In response to a recent, wry Advice Line aimed at taking a little air out of the big data hype machine, reader Kayza Kleinman offered an excellent opportunity for follow-up advice on getting started with data analytics:
How does an organization with a serious amount of data that doesn't reach the heights of big data (i.e., tens of thousands of clients, and millions of service records, rather than 10X or 100X that size) and without the technical resources for a big-data setup (i.e., data mart plus Hadoop or the like), get better analytics from the data they do have? Especially since not all of the data is in one database.
I'm not talking about a cookbook recipe, but a sane approach that can be done on a reasonable budget.

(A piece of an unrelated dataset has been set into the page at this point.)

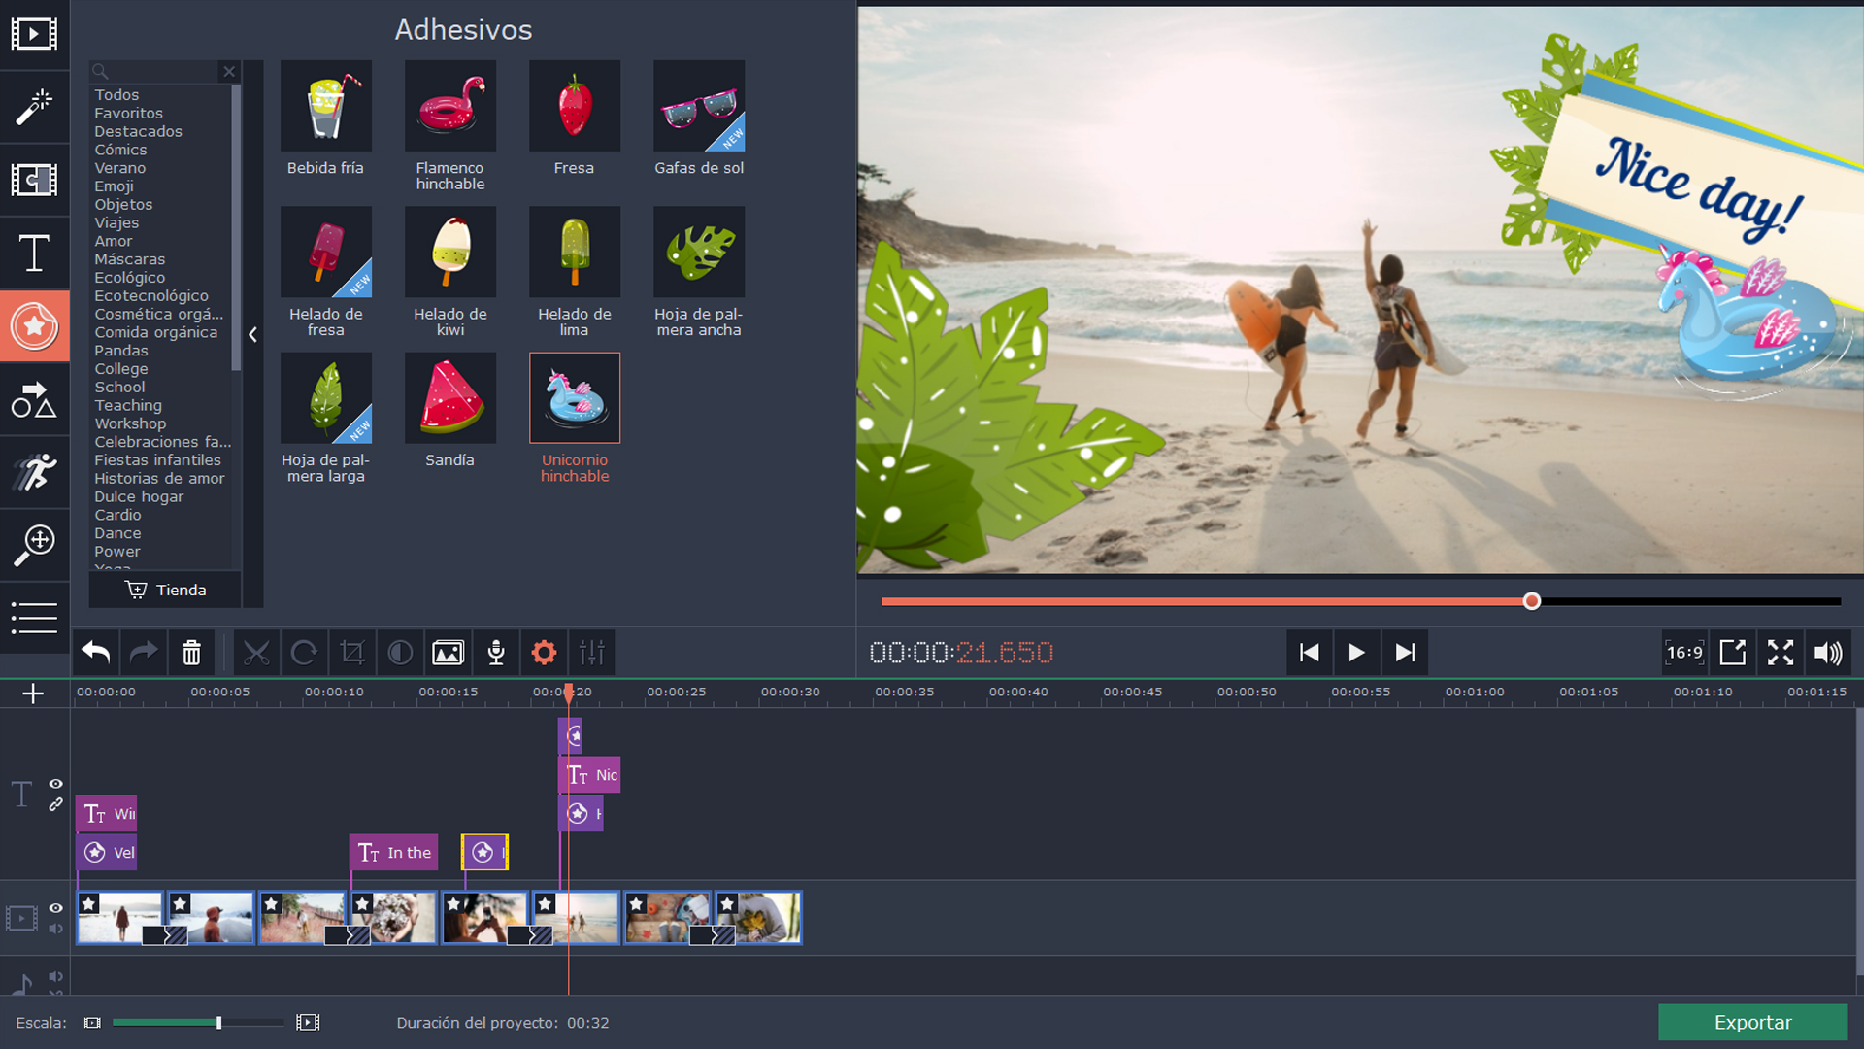Click the Record audio microphone icon

[x=496, y=653]
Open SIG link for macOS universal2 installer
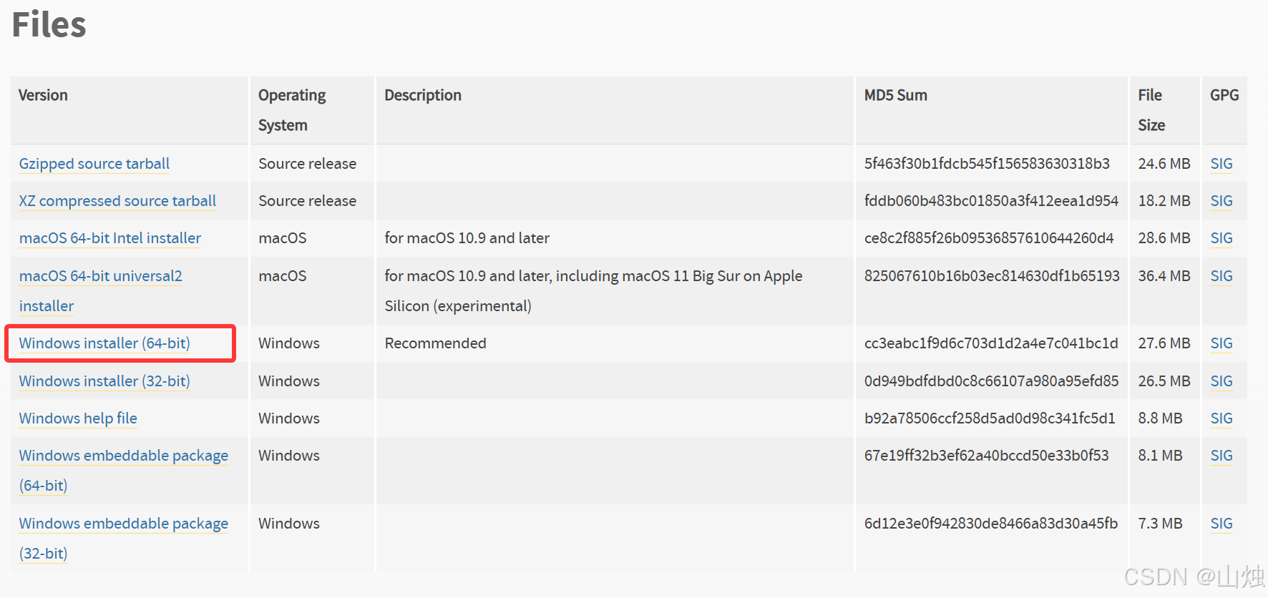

There's no one right answer to this question. There might not be any right answers to this question, in fact -- data warehousing/analytics projects seem to have a special propensity for getting out of hand.
Here are some guidelines that should help you get started while keeping you out of trouble, beginning with the most important consideration: determining whether your company is ready to take on serious analytics in the first place.
How to tell if your company is ready for data analytics
With or without big data, the criteria provided in "You want big data?" are the best starting point for any effort focused on improving a company's analytics abilities:
- Does your company have sophisticated statisticians and analysts on staff?
- Do your executives prefer data-driven decision making to "trusting their guts"?
- Overall, does the company have a culture of honest inquiry? (How to tell: If everyone understands that changing your mind when new evidence doesn't fit your old opinion is a sign of strength rather than weakness, your company has a culture of honest inquiry. Otherwise, it doesn't.)
Let's take a closer look at these criteria, one at a time.
Data analytics criterion No. 1: Statisticians and analysts
Cool business intelligence tools let you put together dashboards and other types of interactive reports that anyone can use to "explore the data." But they aren't exploring the data for real, any more than someone who buys a book that provides a walking tour of some exotic locale is exploring that region.
The person who wrote the book did the exploring. In the same way, your analysts and statisticians are the people who will "do the exploring" of your data, by creating the dashboards and interactive reports -- the walking tours -- that executives can dig into.
This isn't just a matter of business executives and managers lacking the patience to learn your BI tool of choice. It's a matter of their lacking the patience to understand what constitutes a valid statistical sample and a valid statistical inference.